Action! Photo-Illustration: Vulture; Videos: Paramount Pictures, Sony Pictures, Universal Pictures, Warner Bros. Pictures

Vulture's Stunt Awards

  • Best Stunt in an Action Film
  • Best Stunt in a Non-Action Film
  • Best Fight
  • Best Shootout
  • Best Vehicular Stunt
  • Best Aerial Stunt
  • Best Practical Explosion
  • Best Overall Action Film
  • Best Achievement in Stunts Overall
  • Lifetime Achievement Award

We sometimes talk about stunts as if they are distinct entities from the movies around them — a single, spectacular moment that makes us go “Wow.” Tom Cruise is free-climbing a cliff! Jackie Chan is dangling off a helicopter! A cameraman just followed Matt Damon’s stunt double as he jumped through a window into another building! But it’s unlikely that actual stunt professionals think this way. They will attest that the best stunts (including the aforementioned ones) drive narrative and character as much as costume or production design, and are the result of the very height of collaboration on a film set. The performers, the action designers, the VFX artists, the directors, the cinematographers — all of them work together to create remarkable sequences that are seamlessly integrated into the experience of a movie. Some films, of course, can be built around stunts — think the Mission: Impossible or the John Wick series, both of which will have new entries this year. But even then, the stunts are there to keep us watching, not to take us out of the picture.

Which is why the Academy Awards’ persistent lack of recognition for stunt professionals feels like such an egregious affront. In a year when action-oriented movies including Top Gun: Maverick, Avatar: The Way of Water, Black Panther: Wakanda Forever, and Everything Everywhere All at Once are earning nominations for myriad accomplishments, there is still no Best Stunts Oscar, or any category of celebration dedicated to members of stunts departments. A movement to create one has been brewing for over three decades, but the Academy of Motion Pictures Arts and Sciences has yet to institutionalize a dedicated branch of stunt professionals who can nominate their peers. “It’s like belonging to a very elite golf course, where you can look at the course but you can never play,” says Academy member Jack Gill, a legendary stunt professional and a primary force behind the Stunt Oscar movement.

· · ·

To do
1) In the passage on stunt recognition, rewrite the part that opens with the words containing "Which is why" and closes with "Stunt Oscar movement.", switching "Oscar" to "Academy Award".
2) List every studio the passage on stunt recognition credits for its videos.

Data shown
· · ·

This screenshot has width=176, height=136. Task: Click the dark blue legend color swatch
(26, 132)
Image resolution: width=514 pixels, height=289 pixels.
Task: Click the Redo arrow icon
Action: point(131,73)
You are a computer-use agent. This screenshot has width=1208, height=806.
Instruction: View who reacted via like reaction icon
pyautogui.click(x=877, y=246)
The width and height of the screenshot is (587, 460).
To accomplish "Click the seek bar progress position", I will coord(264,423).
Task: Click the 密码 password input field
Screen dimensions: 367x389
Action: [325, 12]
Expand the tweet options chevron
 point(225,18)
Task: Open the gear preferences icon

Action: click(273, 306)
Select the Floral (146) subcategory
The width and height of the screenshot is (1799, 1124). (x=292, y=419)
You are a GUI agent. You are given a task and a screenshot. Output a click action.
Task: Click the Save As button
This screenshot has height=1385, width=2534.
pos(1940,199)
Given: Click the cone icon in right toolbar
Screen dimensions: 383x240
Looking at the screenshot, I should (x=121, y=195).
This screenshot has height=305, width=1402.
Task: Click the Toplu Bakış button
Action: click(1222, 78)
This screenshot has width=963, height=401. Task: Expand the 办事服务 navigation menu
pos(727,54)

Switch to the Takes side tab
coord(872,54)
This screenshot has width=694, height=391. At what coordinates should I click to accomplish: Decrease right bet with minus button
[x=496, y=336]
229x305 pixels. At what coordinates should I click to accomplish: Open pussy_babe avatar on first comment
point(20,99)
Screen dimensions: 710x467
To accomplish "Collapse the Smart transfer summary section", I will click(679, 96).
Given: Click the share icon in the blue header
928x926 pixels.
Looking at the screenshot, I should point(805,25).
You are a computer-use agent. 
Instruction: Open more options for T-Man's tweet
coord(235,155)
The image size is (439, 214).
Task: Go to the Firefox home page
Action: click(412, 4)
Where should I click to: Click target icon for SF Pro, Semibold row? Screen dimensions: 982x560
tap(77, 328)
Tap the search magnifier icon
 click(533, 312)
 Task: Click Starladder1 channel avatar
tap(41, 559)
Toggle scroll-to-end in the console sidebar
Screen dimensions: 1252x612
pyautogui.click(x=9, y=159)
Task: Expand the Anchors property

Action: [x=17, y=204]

· · ·

Task answers
1)
Which is why the Academy Awards’ persistent lack of recognition for stunt professionals feels like such an egregious affront. In a year when action-oriented movies including Top Gun: Maverick, Avatar: The Way of Water, Black Panther: Wakanda Forever, and Everything Everywhere All at Once are earning nominations for myriad accomplishments, there is still no Best Stunts Academy Award, or any category of celebration dedicated to members of stunts departments. A movement to create one has been brewing for over three decades, but the Academy of Motion Pictures Arts and Sciences has yet to institutionalize a dedicated branch of stunt professionals who can nominate their peers. “It’s like belonging to a very elite golf course, where you can look at the course but you can never play,” says Academy member Jack Gill, a legendary stunt professional and a primary force behind the Stunt Academy Award movement.

2)
- Paramount Pictures
- Sony Pictures
- Universal Pictures
- Warner Bros. Pictures